It is an oft-quoted statistic that the number one killer in the United States is cardiovascular disease, and common knowledge that the accumulation of cholesterol and artery-hardening plaques are the main culprits behind it. What is less well-known is that such abnormalities tend to occur not throughout the entire circulatory system, but only at certain parts of it, specifically in its curving and branching elements.
Heart disease, in fact, is not only a matter of diet and blood chemistry, but also of physics—the fluid dynamics of the flow of plasma and blood cells, viscosity, and other mechanical factors. It is in the unique field of blood rheology that medicine, physics, and engineering come together to shed light on these aspects. Across four decades, physiologist/bioengineer Shu Chien has worked at this convergence, pioneering an interdisciplinary understanding of one of the body's most vital systems.
Born in Beijing in 1931, Chien studied at National Peking University before moving with his family to Taiwan in 1949, where he obtained his M.D. Continuing his studies in the United States, Chien earned a Ph.D. in physiology in 1957 at Columbia University, where he remained for more than 30 years as a professor. In 1988, he moved on to the University of California to found and chair the new Department of Bioengineering. Since 1991, he has continued his research as director of the Whitaker Institute of Bioengineering and later the Institute of Engineering in Medicine at the University of California, San Diego.
Chien had begun to pioneer the field of bioengineering long before the existence of any formal academic departments or institutes in the subject. In the mid-1960s, he published a series of three seminal papers in Science on blood viscosity and how the deformation of erythrocytes (red blood cells) affects their movement and function. This not only inspired further work along these lines by many others, but also led Chien directly to a long and fruitful collaboration with Columbia mechanical engineer Richard Skalak (1923-1997) and a new interdisciplinary approach to the study of blood rheology, incorporating computational fluid dynamics and other engineering and mathematical tools.
Chien expanded his investigations beyond the mechanics of blood flow to study the endothelial cells that form the linings of all blood vessels and are therefore a key player in atherosclerotic disease. He elucidated the mechanisms of how endothelial cells respond to shear stress, stretching, and other mechanical forces, and how those responses translate into cell signaling and gene pathways that can lead to disease, a field of study known as vascular molecular bioengineering.

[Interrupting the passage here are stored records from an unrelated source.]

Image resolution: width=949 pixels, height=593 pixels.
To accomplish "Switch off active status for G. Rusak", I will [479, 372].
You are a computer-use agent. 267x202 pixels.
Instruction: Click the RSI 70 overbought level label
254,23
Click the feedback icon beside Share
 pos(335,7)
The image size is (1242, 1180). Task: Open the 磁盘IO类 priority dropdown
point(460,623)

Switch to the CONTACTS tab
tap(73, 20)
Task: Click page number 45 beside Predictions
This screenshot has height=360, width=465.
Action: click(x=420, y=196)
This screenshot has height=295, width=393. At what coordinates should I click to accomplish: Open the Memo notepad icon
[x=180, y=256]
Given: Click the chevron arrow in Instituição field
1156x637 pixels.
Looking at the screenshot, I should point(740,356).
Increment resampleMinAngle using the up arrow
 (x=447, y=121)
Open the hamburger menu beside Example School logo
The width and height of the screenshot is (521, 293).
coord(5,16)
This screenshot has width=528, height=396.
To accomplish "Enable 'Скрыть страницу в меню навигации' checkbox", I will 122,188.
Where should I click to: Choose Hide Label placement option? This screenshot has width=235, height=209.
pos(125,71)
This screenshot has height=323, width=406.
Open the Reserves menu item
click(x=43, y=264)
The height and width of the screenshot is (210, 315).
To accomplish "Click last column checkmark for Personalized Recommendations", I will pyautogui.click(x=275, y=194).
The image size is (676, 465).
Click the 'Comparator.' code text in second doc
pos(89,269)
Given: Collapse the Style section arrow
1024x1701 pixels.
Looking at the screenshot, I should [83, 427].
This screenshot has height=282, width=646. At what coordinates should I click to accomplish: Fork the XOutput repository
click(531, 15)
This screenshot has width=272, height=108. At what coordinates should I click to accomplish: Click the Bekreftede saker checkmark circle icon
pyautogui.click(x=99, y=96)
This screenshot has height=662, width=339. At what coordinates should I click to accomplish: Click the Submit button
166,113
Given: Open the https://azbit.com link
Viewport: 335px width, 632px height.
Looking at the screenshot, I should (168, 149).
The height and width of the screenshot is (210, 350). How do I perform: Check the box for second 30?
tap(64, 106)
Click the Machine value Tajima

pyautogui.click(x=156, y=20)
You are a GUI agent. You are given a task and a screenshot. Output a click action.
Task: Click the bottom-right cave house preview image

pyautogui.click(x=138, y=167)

As part of these efforts, he has been a leader in integrating the concepts of molecular biology with physiology, a discipline that had previously lacked a genetic perspective in its approach. He has done likewise for the physiological issues of blood rheology and microcirculation (the movement of blood in small vessels), organizing seminars and meetings to introduce the tools of molecular biology to his physiologist colleagues.
In fact, Chien's entire career has been uniquely broad in the way it has spanned multiple disciplines, a fact highlighted by his status as one of the very few individuals who are members of all three U.S. national academies: the National Academy of Sciences, the National Academy of Medicine, and the National Academy of Engineering. A former president of the American Physiology Society and the Biomedical Engineering Society, he is also the recipient of numerous awards, including the National Medal of Science presented by President Barack Obama in 2011.
Shu Chien can be called a scientist, an engineer, a physician, or an educator—he is all of these and has achieved extraordinary distinction in each role. But he is also something greater: an inspirational model of how a broadly interdisciplinary, complementary, and intensely collaborative approach to science and scholarship can bring together apparently disparate fields and tools to achieve insights and new knowledge that transcend the boundaries of any single discipline.